[Opening Passage to read section]
Accurate characterization of PD interactions is of key importance for defining rational combination therapies. In this paper, we derive the novel GPDI approach for this purpose. When parameterizing the GPDI model parameters from the experimental data, the GPDI approach is complex enough to provide “spot-on” description of the observed time-courses of PD interactions in a data set of 200 combination experiments, including concentration-dependent interactions, but thereby still providing intuitive interaction parameters as fractional changes of the PD parameters and interaction potencies. For example, as illustrated in Fig. 2a, b, INTAB was determined to −0.02, i.e, the EC50 of drug A (Bro, bromopyruvate) was only marginally affected. Instead, INTBA was determined to 15.92, i.e., in combination the EC50 of drug B (Sta, staurosporine) was increased to 1692% ((1 + 15.92)*100%) at the EC50 of Bro. It is obvious, that the parameter α and β of the conventional models (Fig. 2c, d) cannot be quantitatively interpreted in a similar way.

As the inferences are drawn on the level of the model parameters and from all available scenarios of the checkerboard at the same time, no re-scaling on the effect level1618 is required, which is yet a helpful technique to score and detect interactions in individual scenarios. The GPDI approach revealed that the majority of up to 67% of the interactions in this data set were of asymmetric nature where distinct perpetrator and victim information in the PD interactions was quantified, i.e., monodirectional synergism, monodirectional antagonism, and asymmetric bidirectional interactions where synergism or antagonism depends on the concentration ratio of the drugs. This could not at all be classified by the conventional approaches5,10,23 (Fig. 3). Concentration dependence in the PD interactions has also been a challenge in a recent study, that labeled these as “inconclusive”32. Moreover, the effect of itself inactive drugs on other active drugs could not be evaluated with conventional methods23, which is possible with the GPDI approach.

The GPDI approach elicits the roles of perpetrator and victim in PD interactions and hence provided directed interaction networks as seen in Fig. 5. Such a directed interaction network opens up pivotal opportunities for cluster analyses to detect similarities of the drug’s roles in large-scale interaction networks32,33. A recent study also addressed this important aspect of considering a direction in PD interactions34 employing a two-parameter model. Yet, the approach they used is less versatile than the GPDI approach, as (i) they do not quantify an interaction on the level of the PD parameters, (ii) no modulation can be considered (cf. Eq. 12), (iii) their interaction parameter is not as easily interpretable, (iv) their approach is implemented solely in Bliss Independence, and (v) there model is likely less flexible than the GPDI approach which can use from one to four GPDI model parameters depending on the richness of the data. Higher-order combinations with three or more interacting drugs are not part of this work, but have been successfully modeled by statistical models15. Emergent synergies, i.e., synergistic effect only being present in three drug combination, but not in either dual combination35, have been discovered recently. The GPDI model also can account for such “emergent interactions” through the modulator-term (Eqs. (11) and (12)). Recently, the presented GPDI model approach was applied in four drugs combinations in tuberculosis in vitro36 and in vivo studies37, where such interactions were also present and quantified by the GPDI model.
[Closing Passage to read section]
[Opening Source information section]
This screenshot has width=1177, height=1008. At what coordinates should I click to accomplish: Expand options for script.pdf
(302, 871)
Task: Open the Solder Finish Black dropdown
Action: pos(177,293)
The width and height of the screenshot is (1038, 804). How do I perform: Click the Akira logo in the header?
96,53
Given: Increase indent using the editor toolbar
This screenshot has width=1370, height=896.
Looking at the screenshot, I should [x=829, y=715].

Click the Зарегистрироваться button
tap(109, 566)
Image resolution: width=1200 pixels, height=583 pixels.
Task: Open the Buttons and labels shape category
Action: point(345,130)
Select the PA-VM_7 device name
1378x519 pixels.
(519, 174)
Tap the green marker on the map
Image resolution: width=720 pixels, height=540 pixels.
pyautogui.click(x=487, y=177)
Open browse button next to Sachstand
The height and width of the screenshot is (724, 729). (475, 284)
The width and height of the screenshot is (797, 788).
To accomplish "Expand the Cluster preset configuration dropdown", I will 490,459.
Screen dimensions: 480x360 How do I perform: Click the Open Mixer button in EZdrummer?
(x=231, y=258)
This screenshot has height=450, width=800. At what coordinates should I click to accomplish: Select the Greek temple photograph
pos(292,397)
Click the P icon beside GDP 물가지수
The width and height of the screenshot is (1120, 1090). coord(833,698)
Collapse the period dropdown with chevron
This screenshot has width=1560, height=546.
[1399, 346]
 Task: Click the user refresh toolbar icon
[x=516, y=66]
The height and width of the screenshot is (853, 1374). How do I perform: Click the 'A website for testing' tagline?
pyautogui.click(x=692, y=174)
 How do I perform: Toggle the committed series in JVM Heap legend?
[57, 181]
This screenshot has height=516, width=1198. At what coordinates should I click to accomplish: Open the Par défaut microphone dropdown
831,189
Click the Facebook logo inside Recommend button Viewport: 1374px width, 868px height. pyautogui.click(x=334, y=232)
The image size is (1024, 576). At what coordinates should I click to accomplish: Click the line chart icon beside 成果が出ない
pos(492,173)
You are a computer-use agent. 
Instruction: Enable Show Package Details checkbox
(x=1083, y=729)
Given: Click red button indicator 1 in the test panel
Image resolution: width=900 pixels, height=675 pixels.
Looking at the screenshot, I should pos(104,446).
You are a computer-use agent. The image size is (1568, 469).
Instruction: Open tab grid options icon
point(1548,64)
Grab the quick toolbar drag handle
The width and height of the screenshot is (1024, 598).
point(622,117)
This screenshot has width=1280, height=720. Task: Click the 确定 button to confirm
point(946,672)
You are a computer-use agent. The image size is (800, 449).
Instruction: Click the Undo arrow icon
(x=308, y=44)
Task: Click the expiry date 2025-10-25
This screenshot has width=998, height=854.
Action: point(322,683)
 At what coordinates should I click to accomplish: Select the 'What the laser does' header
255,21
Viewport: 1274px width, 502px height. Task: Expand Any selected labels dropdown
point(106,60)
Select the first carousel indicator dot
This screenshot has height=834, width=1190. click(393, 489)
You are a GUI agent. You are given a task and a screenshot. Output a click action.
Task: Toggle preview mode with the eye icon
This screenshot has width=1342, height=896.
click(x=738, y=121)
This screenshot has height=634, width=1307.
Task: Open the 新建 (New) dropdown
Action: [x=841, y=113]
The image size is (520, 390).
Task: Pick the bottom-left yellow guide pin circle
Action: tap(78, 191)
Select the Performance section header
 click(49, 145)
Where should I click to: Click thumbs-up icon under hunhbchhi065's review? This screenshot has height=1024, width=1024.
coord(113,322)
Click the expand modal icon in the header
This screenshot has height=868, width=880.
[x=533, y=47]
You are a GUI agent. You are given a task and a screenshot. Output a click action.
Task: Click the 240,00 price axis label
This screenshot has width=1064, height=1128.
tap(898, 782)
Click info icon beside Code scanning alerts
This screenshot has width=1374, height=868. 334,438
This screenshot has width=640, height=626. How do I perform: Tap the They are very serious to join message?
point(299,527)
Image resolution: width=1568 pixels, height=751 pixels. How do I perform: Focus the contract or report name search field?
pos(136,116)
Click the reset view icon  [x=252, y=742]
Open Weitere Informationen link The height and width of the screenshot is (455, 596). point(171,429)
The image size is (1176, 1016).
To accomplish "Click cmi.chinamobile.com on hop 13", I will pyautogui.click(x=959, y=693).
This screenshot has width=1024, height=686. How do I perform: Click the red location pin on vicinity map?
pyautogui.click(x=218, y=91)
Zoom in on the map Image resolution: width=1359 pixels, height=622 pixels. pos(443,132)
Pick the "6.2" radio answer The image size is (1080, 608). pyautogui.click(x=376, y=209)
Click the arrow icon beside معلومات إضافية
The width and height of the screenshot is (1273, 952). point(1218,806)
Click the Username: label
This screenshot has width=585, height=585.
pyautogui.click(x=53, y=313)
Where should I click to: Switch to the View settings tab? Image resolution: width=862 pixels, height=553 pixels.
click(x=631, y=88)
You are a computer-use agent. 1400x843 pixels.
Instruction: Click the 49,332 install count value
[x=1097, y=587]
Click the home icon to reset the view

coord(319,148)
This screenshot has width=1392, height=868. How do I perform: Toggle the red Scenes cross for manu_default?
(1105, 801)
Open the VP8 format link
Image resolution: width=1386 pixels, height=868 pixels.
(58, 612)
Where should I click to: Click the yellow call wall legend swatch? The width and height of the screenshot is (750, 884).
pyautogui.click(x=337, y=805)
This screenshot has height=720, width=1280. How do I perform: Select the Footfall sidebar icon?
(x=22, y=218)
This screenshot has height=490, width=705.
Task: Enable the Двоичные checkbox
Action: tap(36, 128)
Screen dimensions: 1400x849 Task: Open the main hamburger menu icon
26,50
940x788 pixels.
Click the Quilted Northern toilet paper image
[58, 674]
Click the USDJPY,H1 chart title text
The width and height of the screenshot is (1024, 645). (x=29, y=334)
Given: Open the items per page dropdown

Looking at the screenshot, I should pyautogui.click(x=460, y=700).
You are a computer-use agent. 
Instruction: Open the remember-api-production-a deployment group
[Closing Source information section]
**Exercise:**
The passage on the GPDI approach names the kinds of asymmetric interaction it found in the data set. List them.

**Your solution:**
- Monodirectional synergism
- Monodirectional antagonism
- Asymmetric bidirectional interactions, where synergism or antagonism depends on the concentration ratio of the drugs